TEXTE PRÉSENTÉ -
Dans le cadre de cette analyse, et afin de permettre de saisir pleinement les situations observées il me paraît primordial de procéder à une présentation des principes de jeu qui fondent le jeu de rôle. Vous trouverez ci-dessous une description synthétique de ce qu'est un jeu de rôle ainsi que des explications plus détaillées sur les différentes particularités de ce type de jeux.

Définition
Le jeu de rôle est un jeu de société dans lequel les joueurs incarnent des personnages qui vivent une aventure. Une autre personne, le meneur de jeu, arbitre et anime la partie. Le jeu de rôle est avant tout basé sur le dialogue entre le meneur de jeu et les joueurs. Le meneur de jeu décrit une situation à ses joueurs et ceux ci font réagir leurs personnages en fonction de cette situation. Il n'y a pas de gagnants ou de perdants au sens propre du terme dans un jeu de rôle. En effet le but pour les joueurs est de réussir à résoudre l'énigme proposé par le meneur de jeu, celui ci ayant pour but de mettre en scène (du mieux que possible) le déroulement de l'aventure.

Le jeu de rôle est avant tout un jeu de société. En effet il n'est pas possible d'y jouer seul, il faut être au minimum deux. Le nombre idéal de participants étant situé entre 4 et 8. Si le jeu de rôle ne peut se jouer qu'au moins à deux c'est parce qu'il existe deux types d'acteurs dans un jeu de rôle :
Le(s) joueur(s) : chaque joueur incarne un personnage. Ce personnage est défini suivant des caractéristiques telles que sa force, son intelligence etc. L'ensemble de ces caractéristiques est notée sur une feuille de personnage et permet de définir l'individualité de celui ci. (Voir annexes 1, 2 et 3 pour des exemples de feuilles de personnages).

Le Meneur de Jeu (MJ) : c'est à la fois l'arbitre, l'allié et l'opposant des autres joueurs. Son but est de proposer et de mettre en scène une aventure intéressante. Il incarne tous les personnages que seront amenés à rencontrer les joueurs, il fournit les descriptions des lieux dans lesquels les joueurs évoluent, règle les conflits .
Le jeu de rôle est avant tout un jeu de dialogue. Ce sont les interactions entre le(s) joueur(s) et le meneur de jeu qui permettent de faire évoluer les situations. Une exemple de partie de jeu de rôle permettra de clarifier le rôle de chacun des acteurs.

Exemple d'une partie de jeu de rôle (voir annexe 4 pour un seconde exemple) :

- Jean incarne le personnage de John Wesson, un détective privé chargé d' enquêter sur le vol d'un bijou.

EXTRAITS DE DONNÉES -
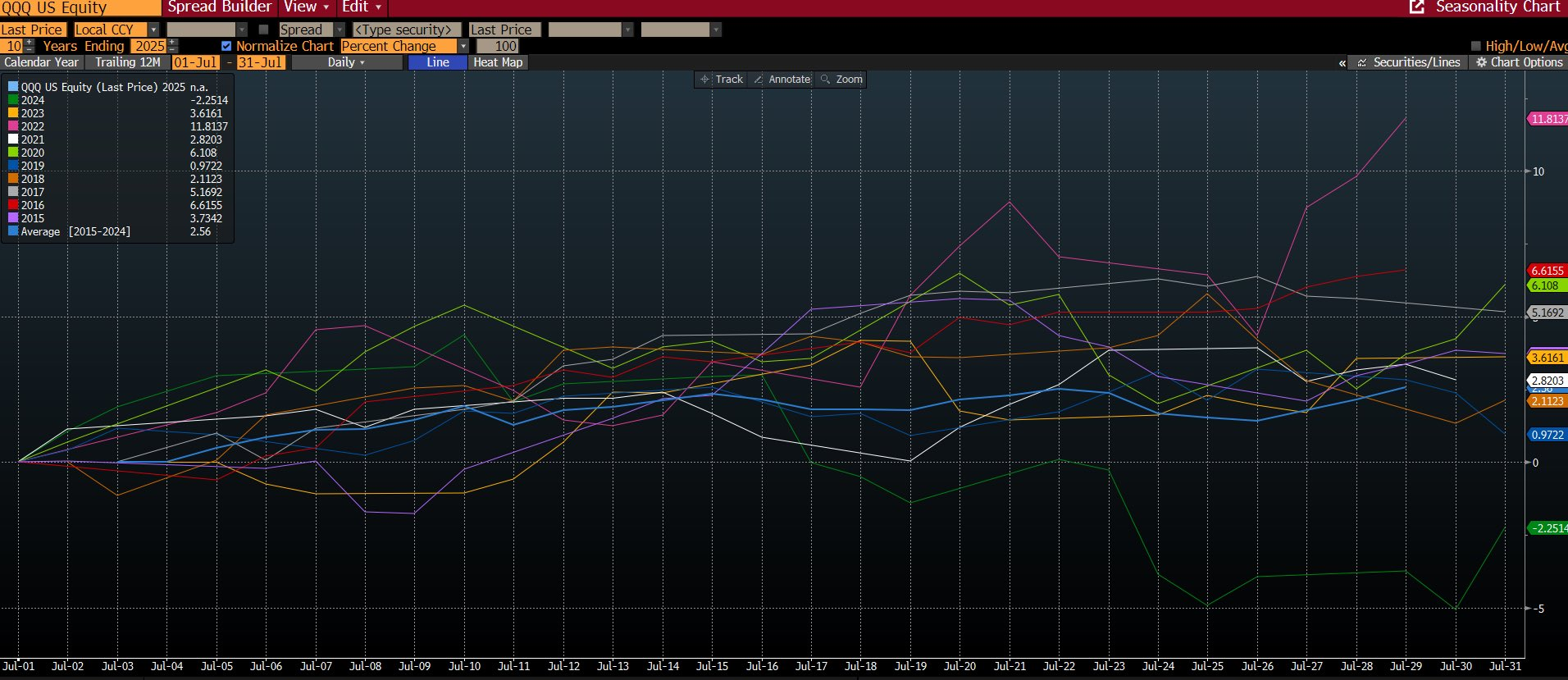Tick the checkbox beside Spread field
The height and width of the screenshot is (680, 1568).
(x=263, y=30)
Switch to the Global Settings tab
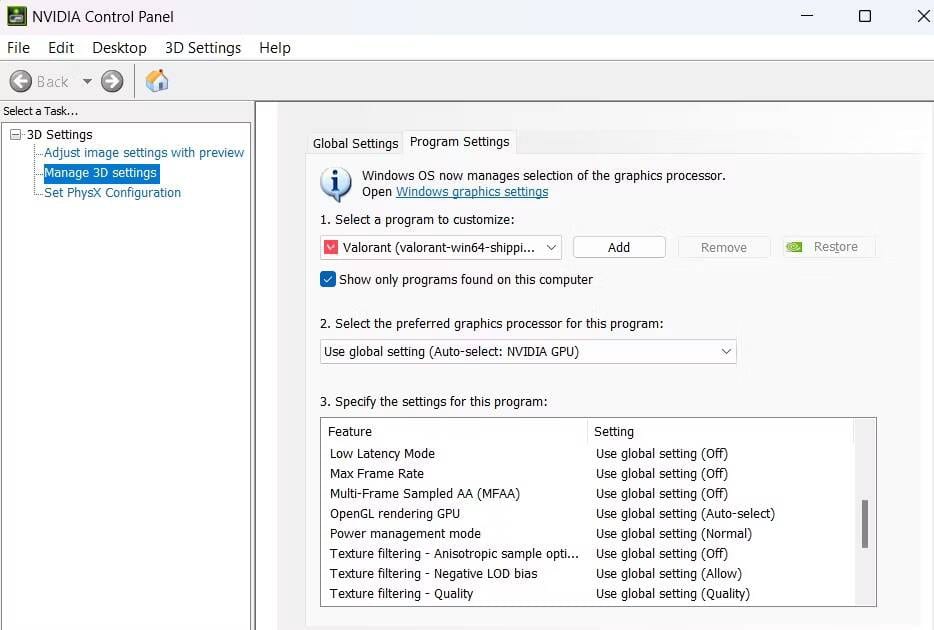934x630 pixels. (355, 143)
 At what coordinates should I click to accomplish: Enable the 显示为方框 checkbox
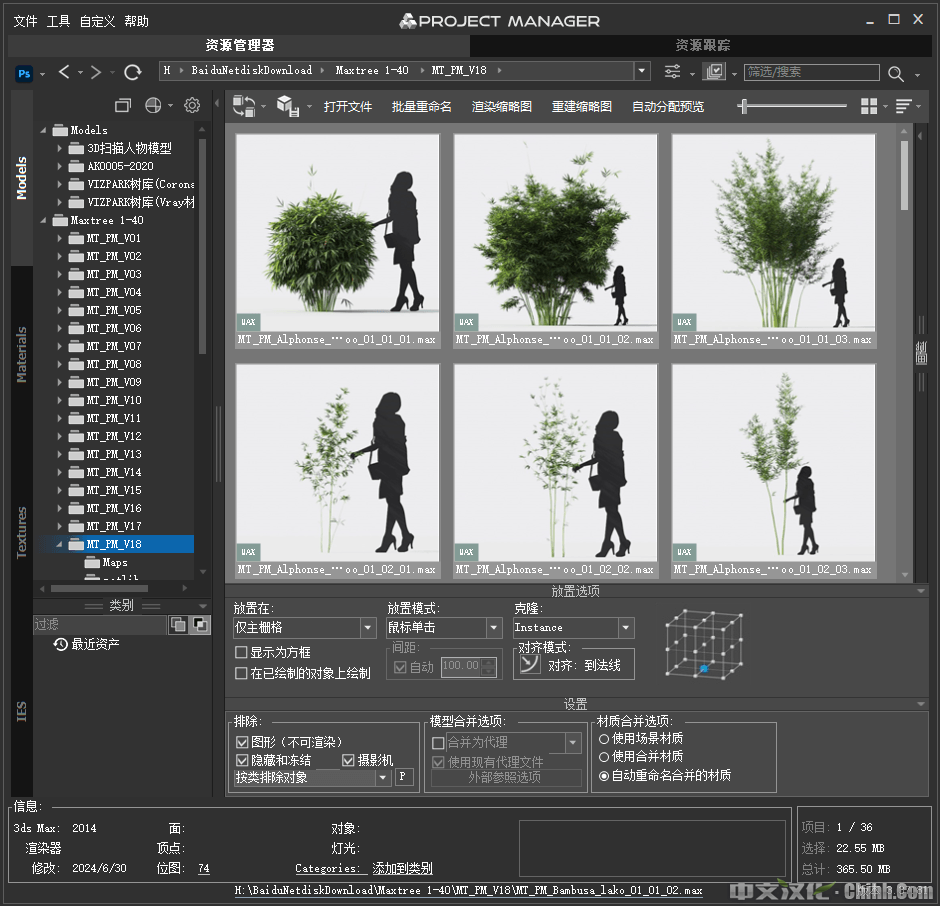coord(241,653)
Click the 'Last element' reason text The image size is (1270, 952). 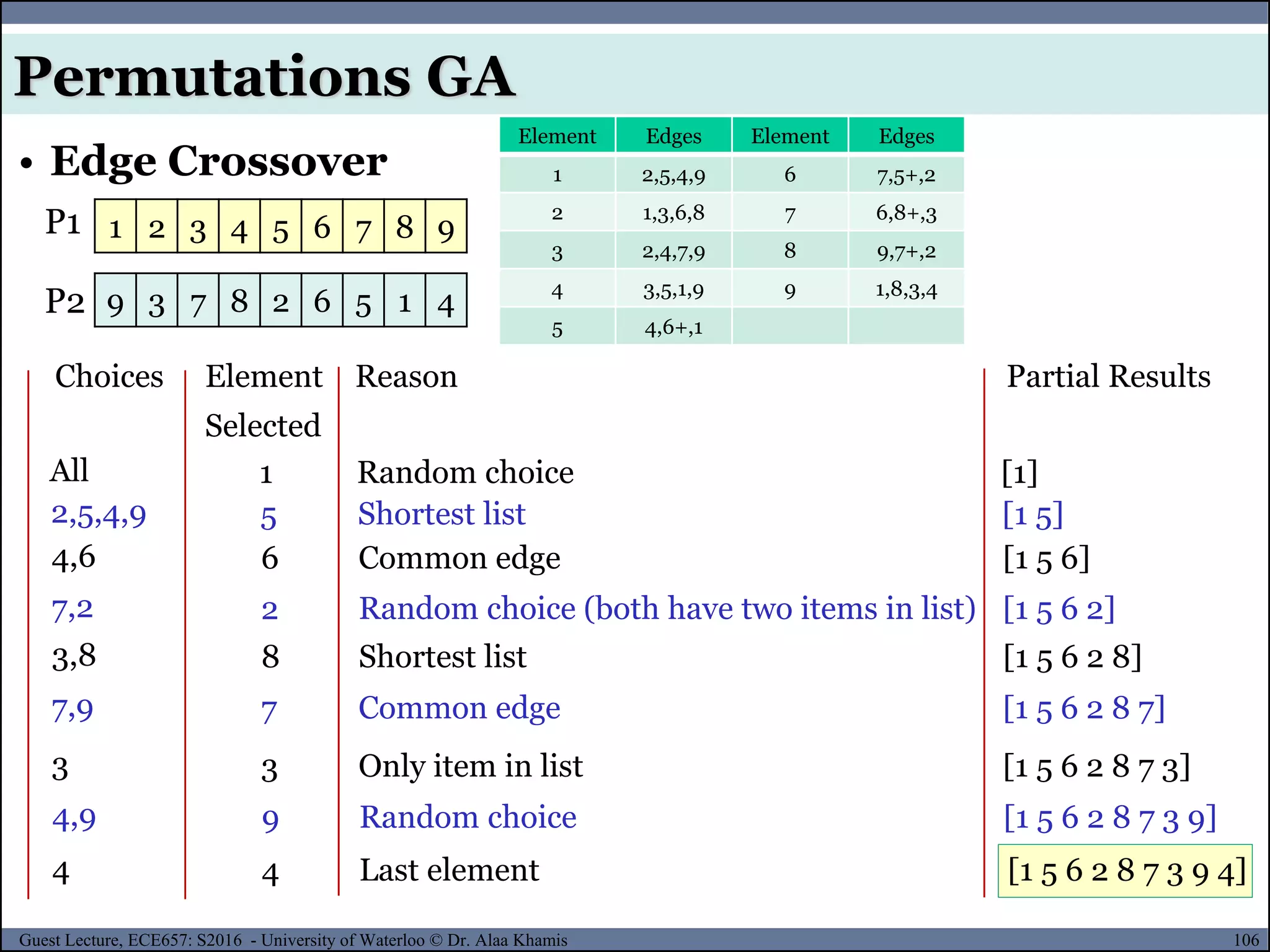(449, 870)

--

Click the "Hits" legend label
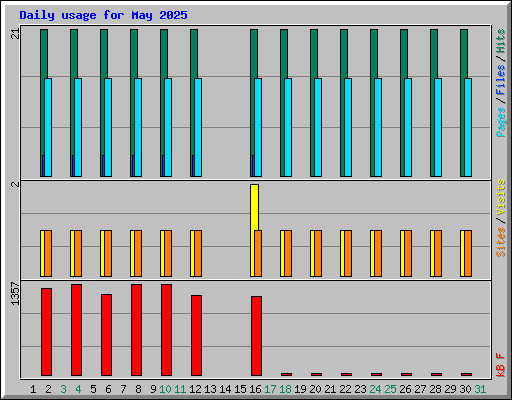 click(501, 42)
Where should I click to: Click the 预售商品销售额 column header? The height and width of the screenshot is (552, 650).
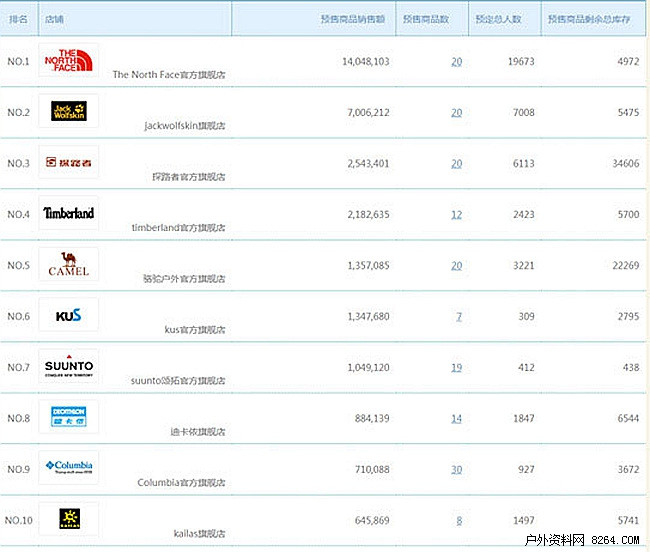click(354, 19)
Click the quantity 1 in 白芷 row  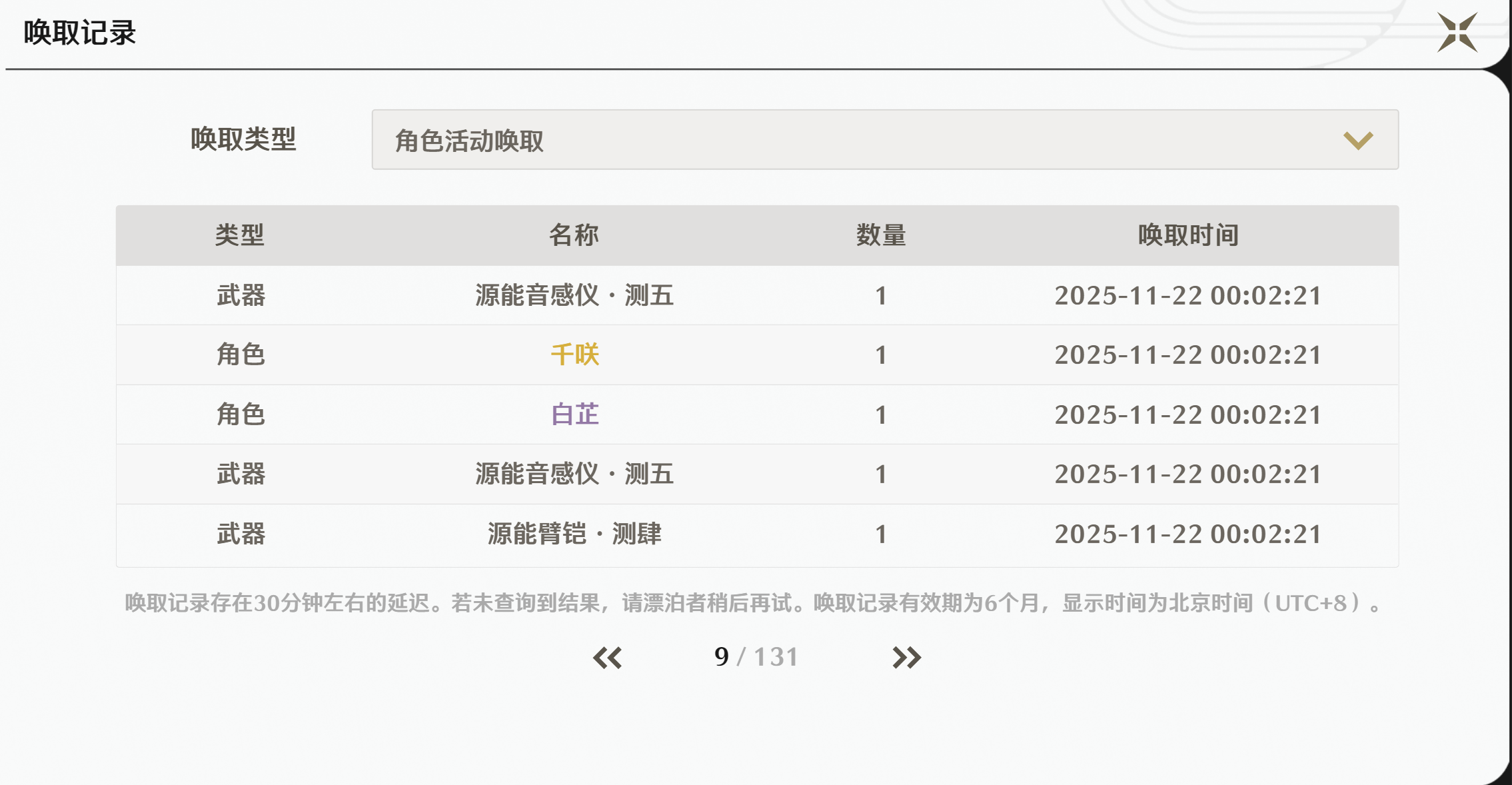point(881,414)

--

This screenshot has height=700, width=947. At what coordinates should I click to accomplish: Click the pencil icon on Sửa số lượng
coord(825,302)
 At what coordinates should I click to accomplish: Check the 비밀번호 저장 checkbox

CONSIGNE 1 -
Recopiez le passage du texte sur le jeu de rôle qui commence par les mots « Le jeu de rôle est avant tout un jeu de dialogue. » et s'achève par « vol d'un bijou. ».
CONSIGNE 2 -
D'après le texte sur le jeu de rôle, quel est le nombre idéal de participants ?
Les items constituent un matériau à part, indépendant du texte.

RÉPONSE ATTENDUE 1 -
Le jeu de rôle est avant tout un jeu de dialogue. Ce sont les interactions entre le(s) joueur(s) et le meneur de jeu qui permettent de faire évoluer les situations. Une exemple de partie de jeu de rôle permettra de clarifier le rôle de chacun des acteurs.

Exemple d'une partie de jeu de rôle (voir annexe 4 pour un seconde exemple) :

- Jean incarne le personnage de John Wesson, un détective privé chargé d' enquêter sur le vol d'un bijou.

RÉPONSE ATTENDUE 2 -
Entre 4 et 8.